Complacency is a real and present danger – Bergson’s petrification – and the pull of reterritorialisation is strong; it takes energy not to be drawn into power relations. A diffractive practice (readings, conversations, social media) helps me focus on newness: after all, the whole point is to change systems, structures, assumptions – everything. To shift into a post-Vitruvian, post-anthropocentric world.

There is so much potential for working with others – human and non-human, within and outwith formal education structures. I see the balancing of constellations as ‘tending to the vines’ (18), permeating institutions and forming relationships with those princesses on the inside who want to create spaces to dance. In the future, who knows? Next year marks one hundred years of co-operative education in the UK and perhaps a Co-operative University could sit at the heart of this rhizomatic world. It’s a compelling thought and one to keep thinking. In the meantime I’ll keep smoothing out and dancing along.

EDIT: For the sake of transparency, since we can’t escape (yet) living in a capitalist world, it’s important to say that I had no rich parents, no contributing partner, no savings behind me (in fact, after raising a child alone for 20 years I had debts). I remortgaged my house, cashed in an insurance policy (both privileges) and with what I had owing from my former employer, I made it work. To use business parlance, I broke even after six months. 

Nomad 10

(1)  Thinking Environment, Community Philosophy, Restorative Practices.

(2) Here is my take on a posthuman curriculum and here, more usefully, is Kay Sidebottom’s.

(3) From Spinoza: potestas = hierarchical power, politics as usual/potentia = the campaigning spirit, the vital politics of change.

(4) See Brené Brown’s work on blame, shame and vulnerability: consequences of perfectionism (‘Daring Greatly’).

(5) Public education scrutiny, UK-style.

(6) Zero-hours contracts, more teaching hours, less pay, infantilising ‘line management’, remedial approaches to professional development, that’s just the staff.

(7) Daley, M., Orr, K. and Petrie, J. (2015) Further Education and the Twelve Dancing Princesses. London. Trentham Books. See also same editors, (2017) The Principal: Power and Professionalism in Further Education. London. Institute for Education.

(8) While shopping online for perfume. Strange but true.

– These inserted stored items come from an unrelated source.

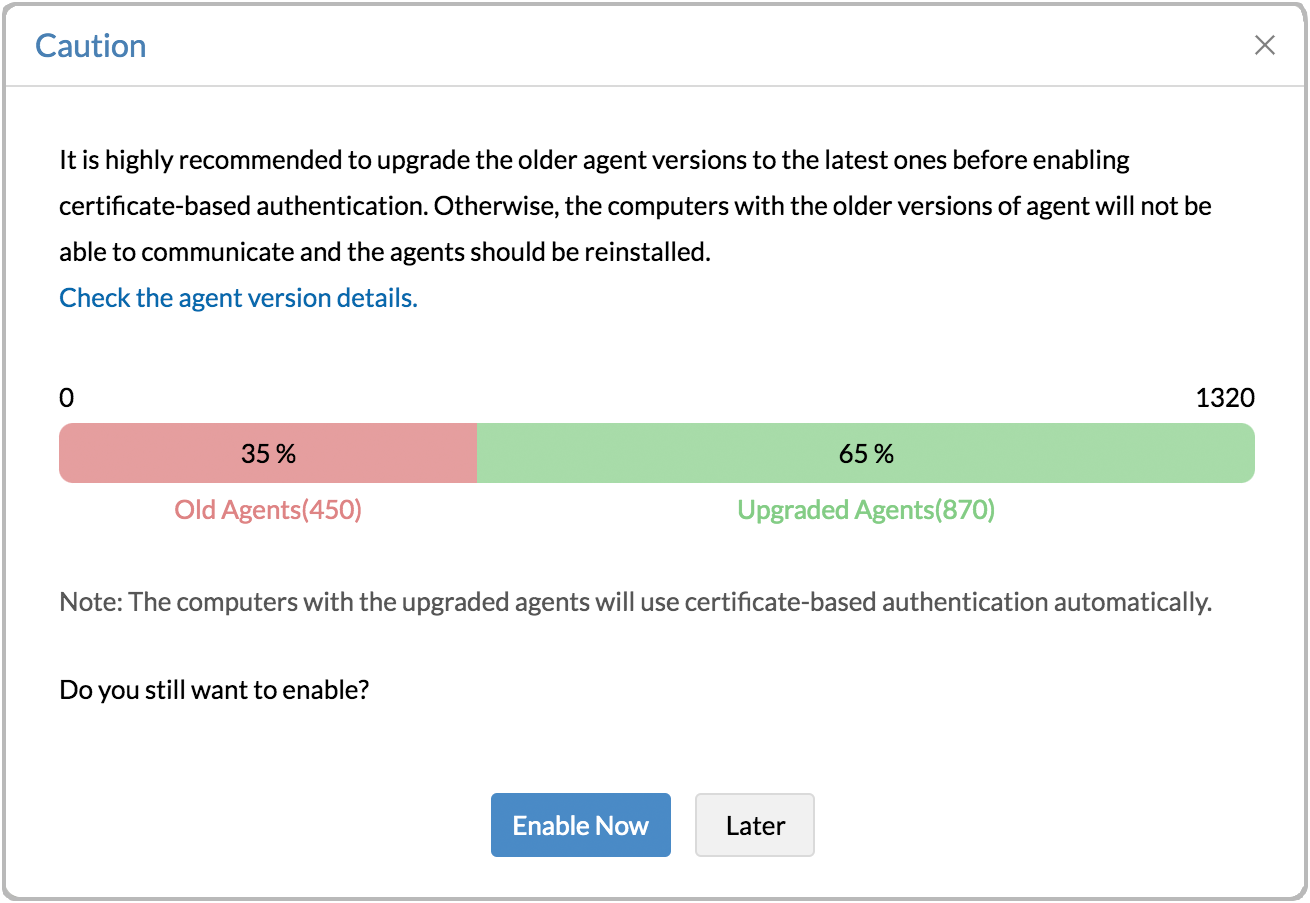This screenshot has width=1310, height=903.
Task: Select the Upgraded Agents(870) label
Action: [866, 509]
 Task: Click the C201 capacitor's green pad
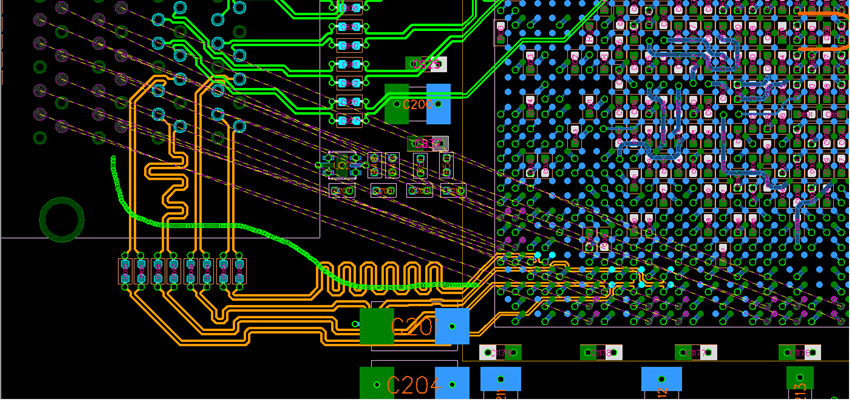(376, 326)
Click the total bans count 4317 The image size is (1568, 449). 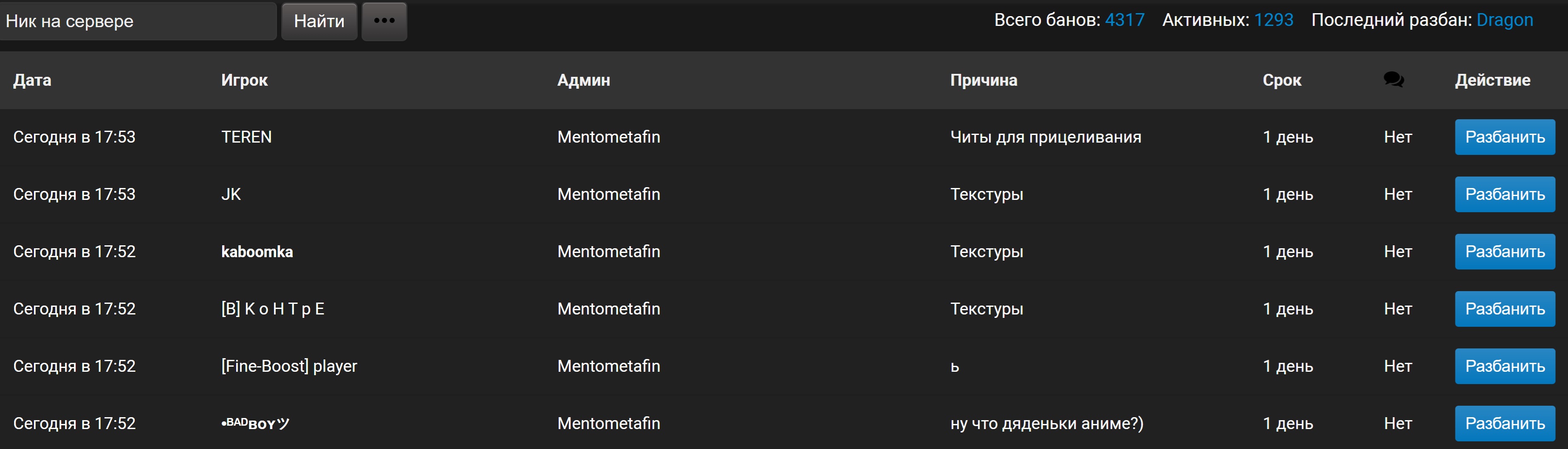(x=1124, y=20)
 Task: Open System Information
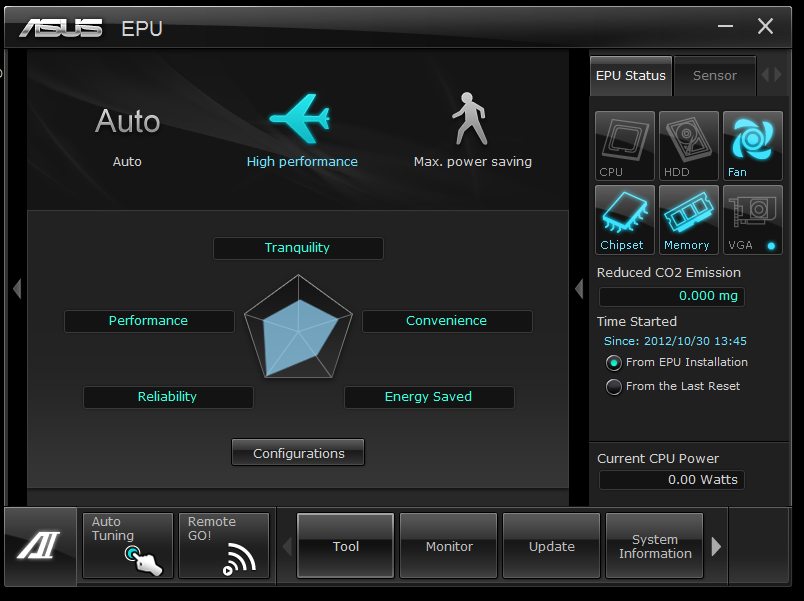pos(654,546)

(9) Irritatingly, this is the male bird, although the imaginative researchers who came up with the concept are all female (Australian scholars of creative writing): Tess Brady, Pam Greet, Helen Lillecrap. After my first ever presentation about the bowerbird, I was delighted to learn from a Tasmanian colleague that the female selects the bower of her choice, after which all the other blokes’ bowers get kicked over.

(10) Yet another way in which advanced capitalism replicates itself.

(11) I could write a whole other blog about how to balance lots of constellations which would basically boil down to a) do what works for you visually and b) use Trello.

(12) If you’re surprised by this, that’s great. I love it when that happens.

(13) A lifelong socialist (whatever that means these days), I never thought I’d be nostalgic for old-fashioned, non-advanced capitalism: a direct transaction of exchange. And shopkeeping.

(14) This is a whole-day endeavour.

(15) Read bell hooks.

(16) For two reasons. One is because not everyone will contract with an individual. The second is to bring new people into the constellation.

(17) At least I’m not a hypocrite. I don’t care if I’m at the top, bottom or middle of a hierarchy, I don’t want to be enmeshed in those power relations.

(18) Botanically inaccurate. Vines have a single root, they are not a rhizome.